I want to end with an example besides a (coded as) white middle class woman (i.e the group I belong to), so I’m going to try to connect this discussion to a quote that I’ve thought a lot about since hearing it in the documentary Black Power Mixtape (which I recommend, as both entertainment and an important history lesson.) The quote is Angela Davis talking about violence. I definitely want to avoid appropriating the destruction of violence in order to bolster concern over insults, but there’s something about Davis response here that gets at the heart of what I want to term my ethical ‘conversion’ in regards to things like violence, insults, rudeness, etc. I grew up with a strongly pacifist, Christian-inspired ethical code of “turn the other cheek, violence is never the answer, be nice to everyone always, etc.” The realization that some people (potentially myself included) don’t have this option of eschewing violence and hostility because it has come knocking on their doors and shoved in their faces has made me reevaluate the worth of a lot of these mantras.

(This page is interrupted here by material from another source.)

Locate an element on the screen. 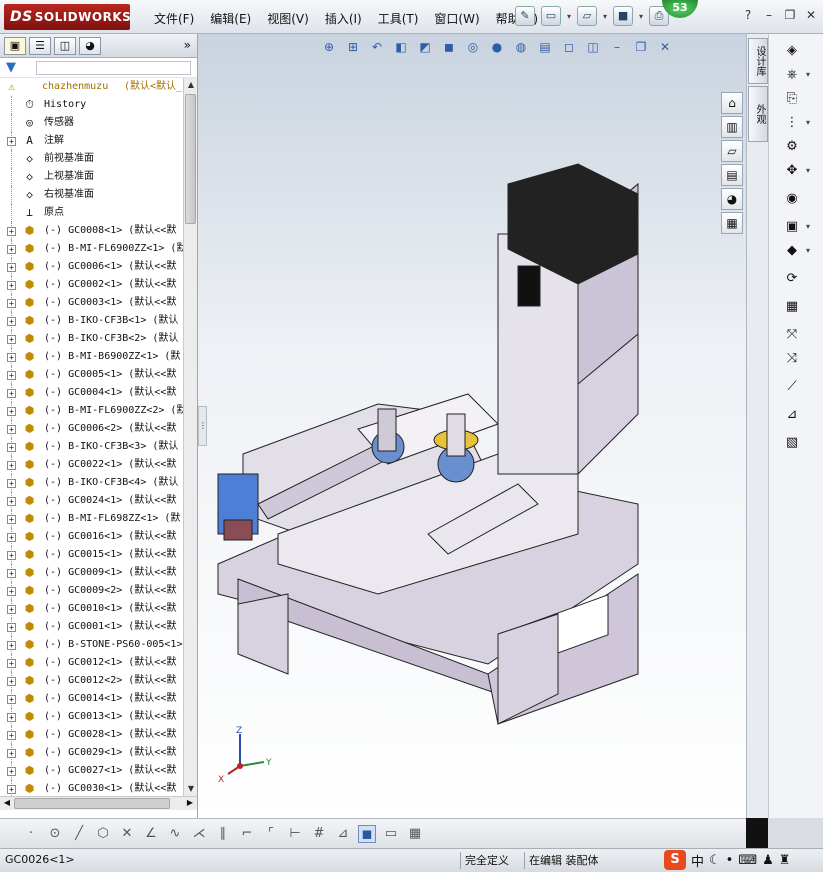  close-icon: ✕ is located at coordinates (811, 16).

Also, I love that Davis is calling out the political and moral framework that goes into the question, “Do you, Angela Davis, approve of violence?”

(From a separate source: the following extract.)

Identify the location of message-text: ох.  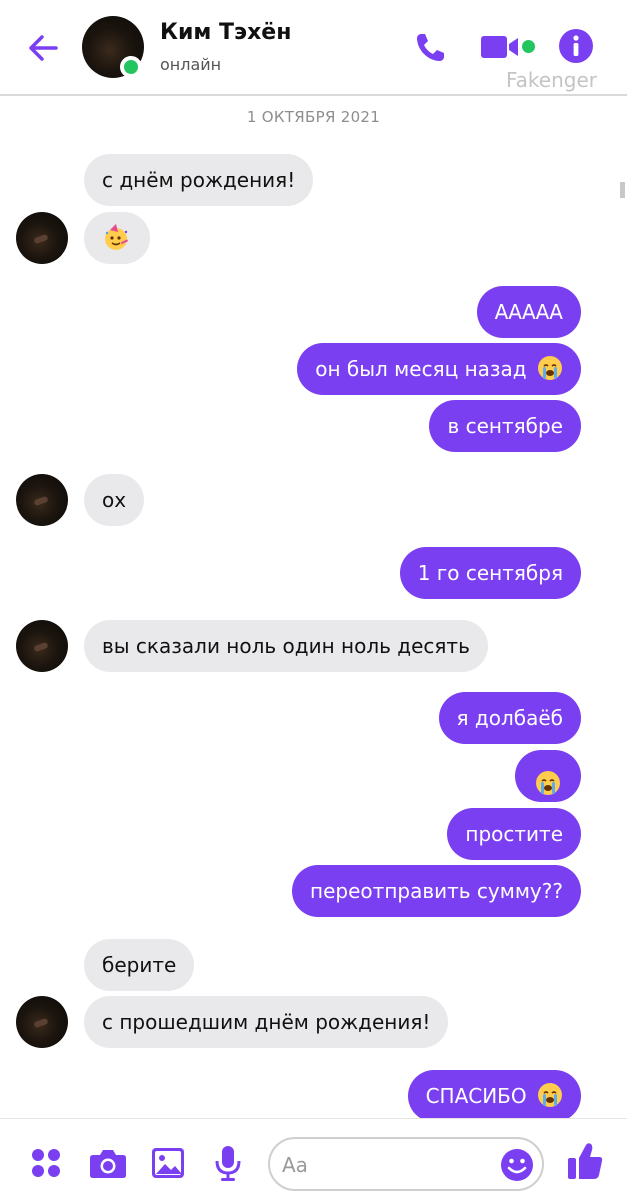
(114, 500).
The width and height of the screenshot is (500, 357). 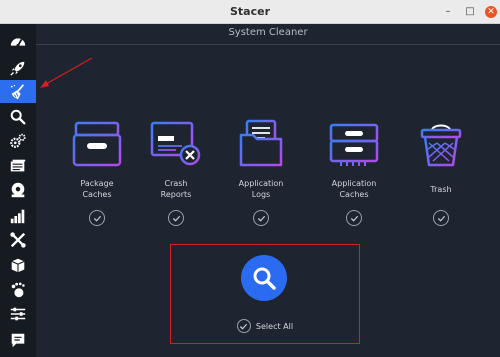 I want to click on category-label: Crash Reports, so click(x=176, y=189).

I haven’t been able to find a transcript of this clip, but here the beginning and end of what she says,
“And then you ask me, do I approve of violence? I mean that just doesn’t make any sense at all. [She talks about the oppressive violence aimed at her community growing up, culminating in a bombing where her family/neighbors found the limbs of four teenagers caught in the blast. ] In my neighborhood, all of the men organized themselves into an armed patrol. They had to take their guns and patrol our community every night because they did not want that to happen again. I mean, that’s why, when someone asks me about violence, I just find it incredible. What it means is that the person who is asking that question has no idea what Black people have gone through, what Black people have experienced in this country since the time the first Black person was kidnapped from the shores of Africa.”

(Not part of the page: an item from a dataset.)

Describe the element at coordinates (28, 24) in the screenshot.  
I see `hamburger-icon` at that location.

I also just realized I had recently read this quote by Veena Cabreros-Sud (quoted on the blog, Because We’re Still Oppressed) that is in a similar vein:
“I don’t like getting hit either, but what are you gonna do when someone grabs your tits? Meekly whisper you won’t stoop to your attackers level? and what level is that exactly? if that’s the way “women” react, how do we classify the elderly Filipinas […] They were the few who seemed to acknowledge, respect, and allow for “aggressive” forms of resistance instead of strapping on moral straightjackets for the nineties which we “women” must squeeze into. If that’s a woman, I’m not one. I am an animal who eats, sleeps, fucks, and fights voraciously – I assume a “good” woman does it gently and in the missionary position only.”
I apologize for not knowing more examples that pertain to ableism, since that’s what got this whole discussion going.